Bureau and Corporate Funded Body
Courtesy of <Seoul Sarang Magazine>
Jingwansa Temple, located by the hanok village in Eunpyeong-gu, is one of the four leading temples in Seoul. Surrounded by Bukhansan Mountain, the temple was built where two valleys meet, making it a propitious site. Hamwoldang Pavilion, where the temple stay is carried out, is a building that better represents the traditional architectural style of the Joseon Dynasty than Gyeongbokgung Palace. For that reason, foreign ambassadors take their time out of their schedule to visit Jingwansa Temple and foreigners prefer to do their temple stay at Jingwansa Temple. Jingwansa Temple is also receiving attention as a place that carries on with the tradition of temple cuisine. The president’s chef at the White House learned how to cook temple food from the chief monk at Jingwansa Temple and Jingwansa Temple invited the wives of foreign ambassadors to treat them to traditional temple food. The temple even has a temple food R&D center. The temple food of Jingwansa Temple is composed of vegetables with no artificial flavoring and minimized spices for a close-to-natural flavor. After dinner, people walk around the temple and experience the ringing of the bell to wrap up the day at 9pm. It is recommended to go to bed early as the following day starts with a dawn Buddhist service and 108 bows.

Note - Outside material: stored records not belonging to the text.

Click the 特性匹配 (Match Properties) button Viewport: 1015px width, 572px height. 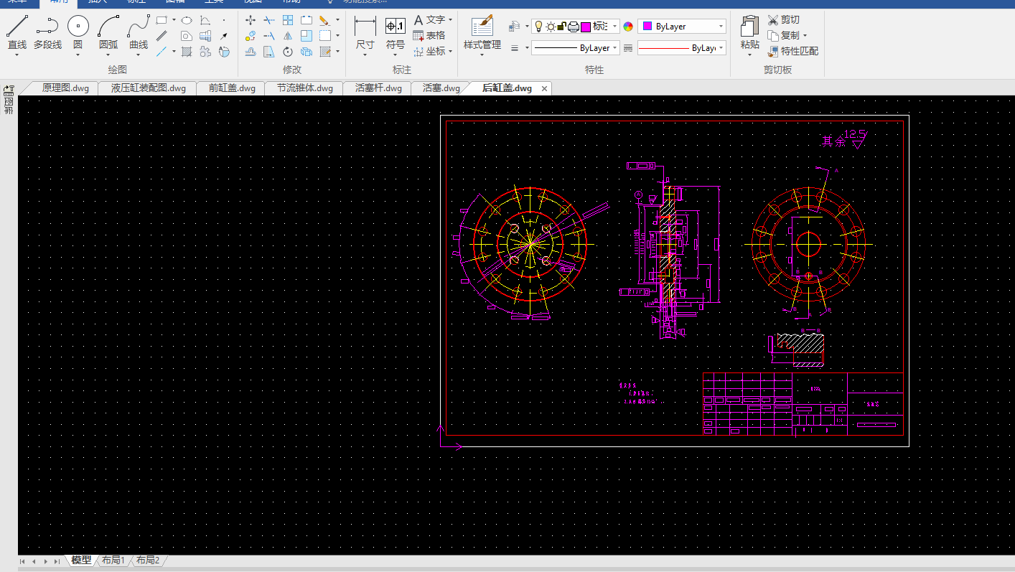[793, 51]
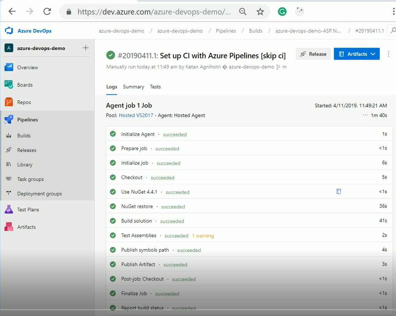This screenshot has height=316, width=396.
Task: Open the Repos icon in sidebar
Action: pyautogui.click(x=9, y=103)
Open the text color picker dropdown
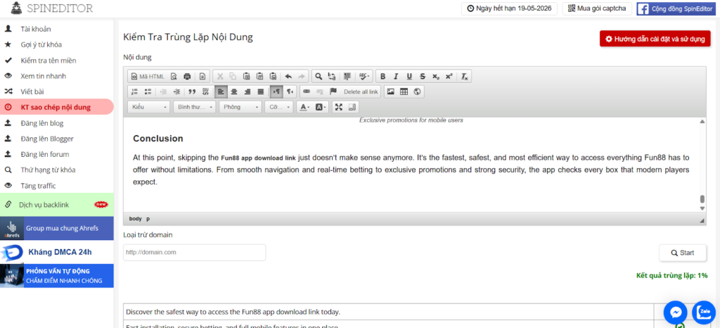The image size is (720, 328). point(304,107)
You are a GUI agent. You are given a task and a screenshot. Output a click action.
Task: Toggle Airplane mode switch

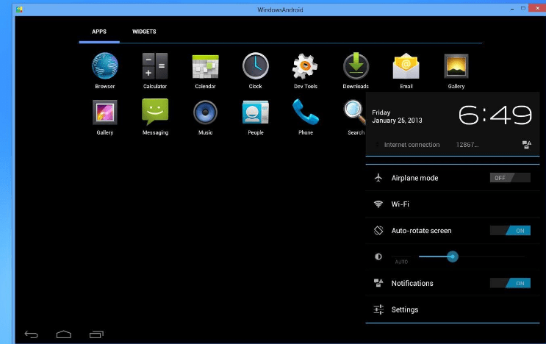click(510, 178)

Geumsunsa Temple is an ideal healing site located at the foot of Bukhansan Mountain with a great view of Seoul. Participants are given an opportunity to get away from the business of daily life and face their inner self to reflect upon oneself. The pristine forest with clean air and positive energy exuded by trees makes Geumsunsa Temple the perfect place to meditate and heal the worn out body and mind away from the busy city life. Temple stay participants will stay at the temple overnight and climb Bukhansan Mountain with the monks at 8am the following morning.
Once they return to the temple, they will drink tea with the monks. Called, Dadam, the ceremony is the most popular event during the temple stay. Participants are highly satisfied with it because it is a valuable opportunity to not only ask questions about Buddhist culture but also talk about one’s struggles and concerns in life without having to focus on a specific topic.